Chronic musculoskeletal pain often results when ligaments or tendons have been weakened by strains or sprains. Ligaments that connect the bones can become stretched and develop small tears, causing the joint to become overly lax. This instability increases force on the fibro-osseous junction, the location of attachment of ligaments to the bones. Bones are covered by highly sensitive tissue called periosteum, the tissue to which the ligaments and tendons attach. This attachment is generally the greatest source of pain in a joint injury. Prolotherapy injections occur at this location.
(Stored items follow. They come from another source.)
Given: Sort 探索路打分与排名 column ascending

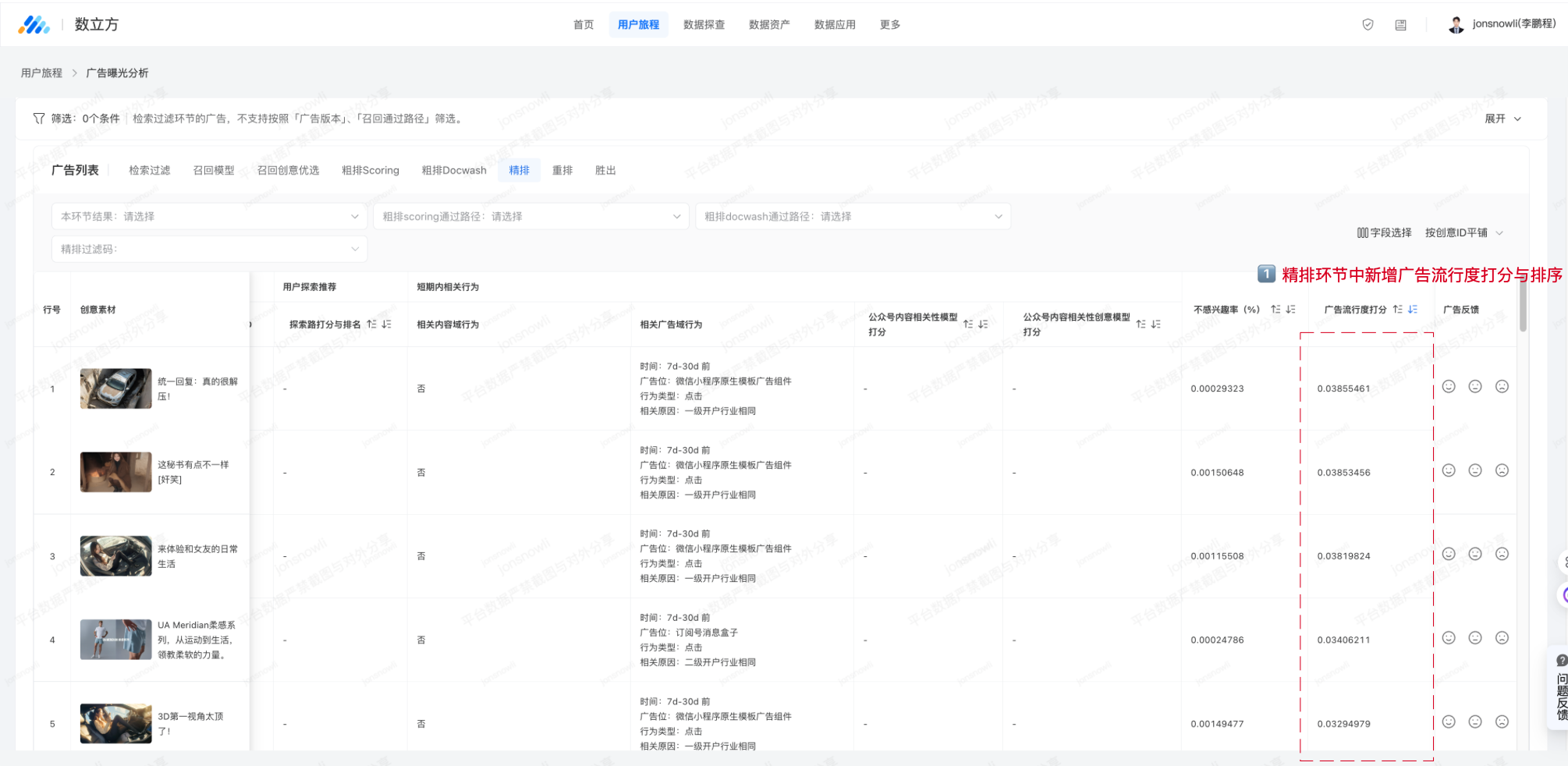Looking at the screenshot, I should tap(372, 324).
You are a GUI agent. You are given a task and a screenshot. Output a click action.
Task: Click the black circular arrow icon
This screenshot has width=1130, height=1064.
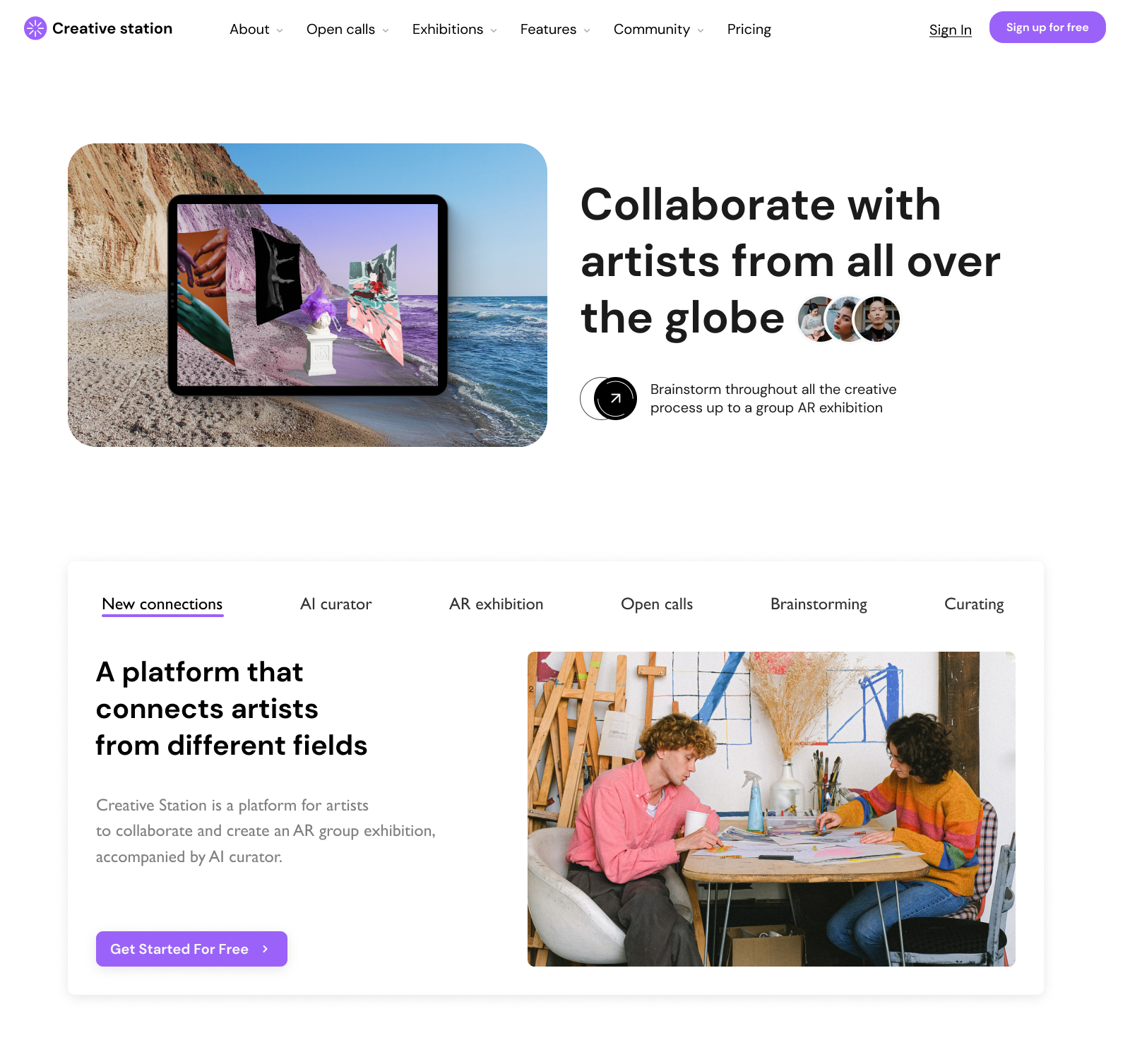tap(615, 398)
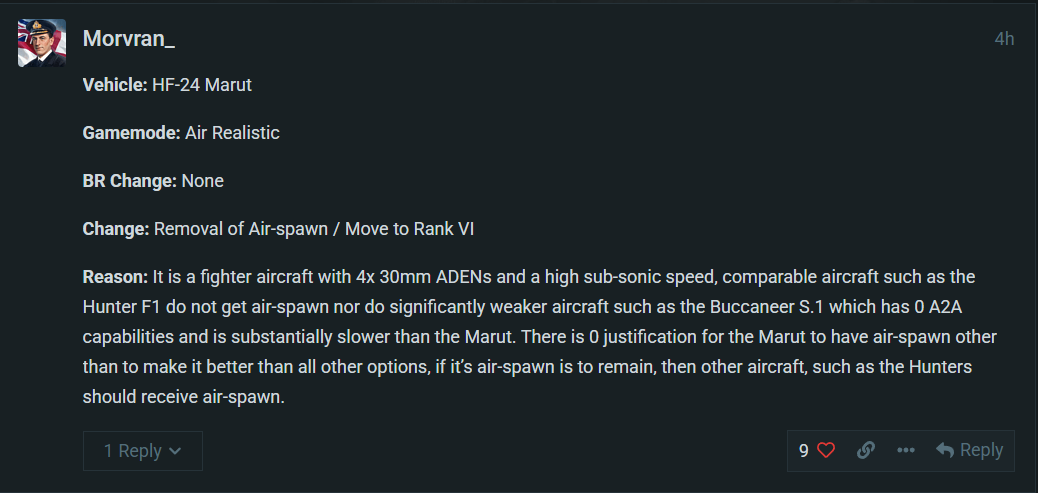
Task: Open the ellipsis more-actions menu
Action: (906, 450)
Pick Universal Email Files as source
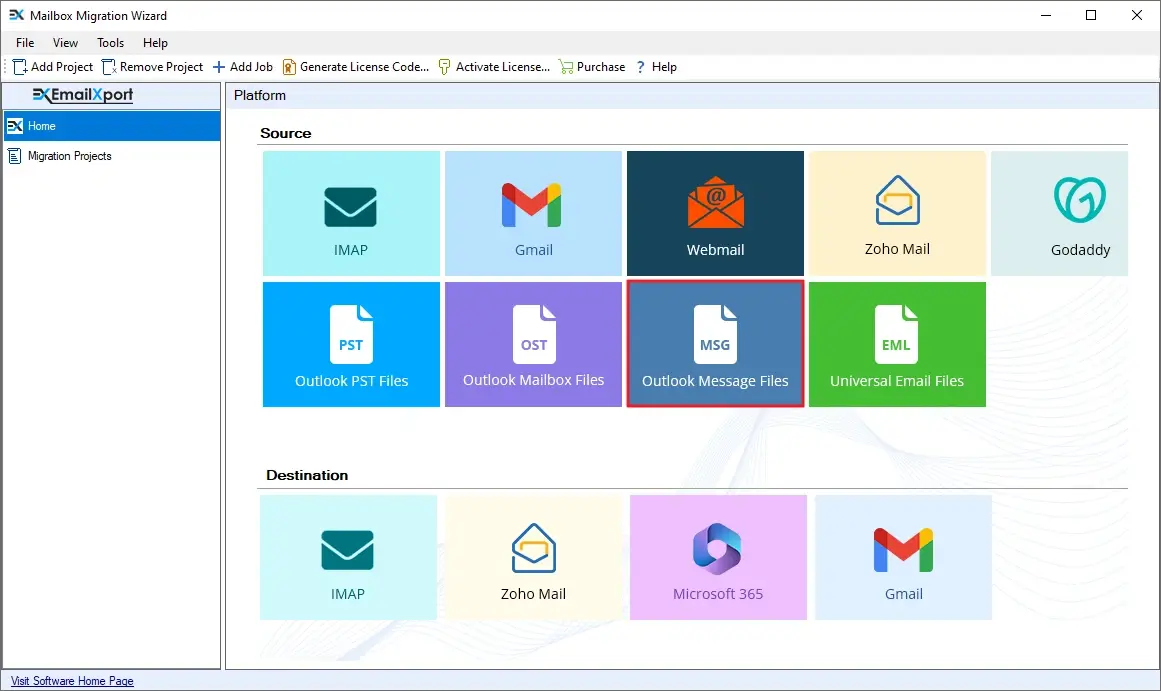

Several factors contribute to the physiological enhancement of the healing process:
- Cartilage, ligaments, and tendons often heal poorly because of poor blood supply, as is apparent in their white color. The controlled inflammation of prolotherapy also causes increased blood flow, nourishing the tissue while removing damaged cells.
- NSAIDS, like ibuprofen, inhibit the body’s healing process. Although they may give momentary relief from pain, they are counterproductive to the healing process.
- Intentionally induced inflammation caused by dextrose injection stimulates the body to deposit collagen on the injured tissue, healing and restoring tissue that otherwise takes a long time to heal and often never completely heals.
The basic mechanism of Prolotherapy is simple. A solution of dextrose (a proliferative agent), lidocaine (a mild numbing agent), in a saline solution that is injected into the damaged tissue. The dextrose acts as an irritant deliberately causing inflammation, the body’s natural way of repairing injured tissue. The controlled, localized inflammation triggers a healing cascade, resulting in the deposition of new collagen, the natural material of ligaments and tendons. As the tissue heals, the collagen hardens, often causing the tissue to be stronger than before the injury. The tightened connective tissue stabilizes the weakened joint, subsequently reducing or eliminating the pain.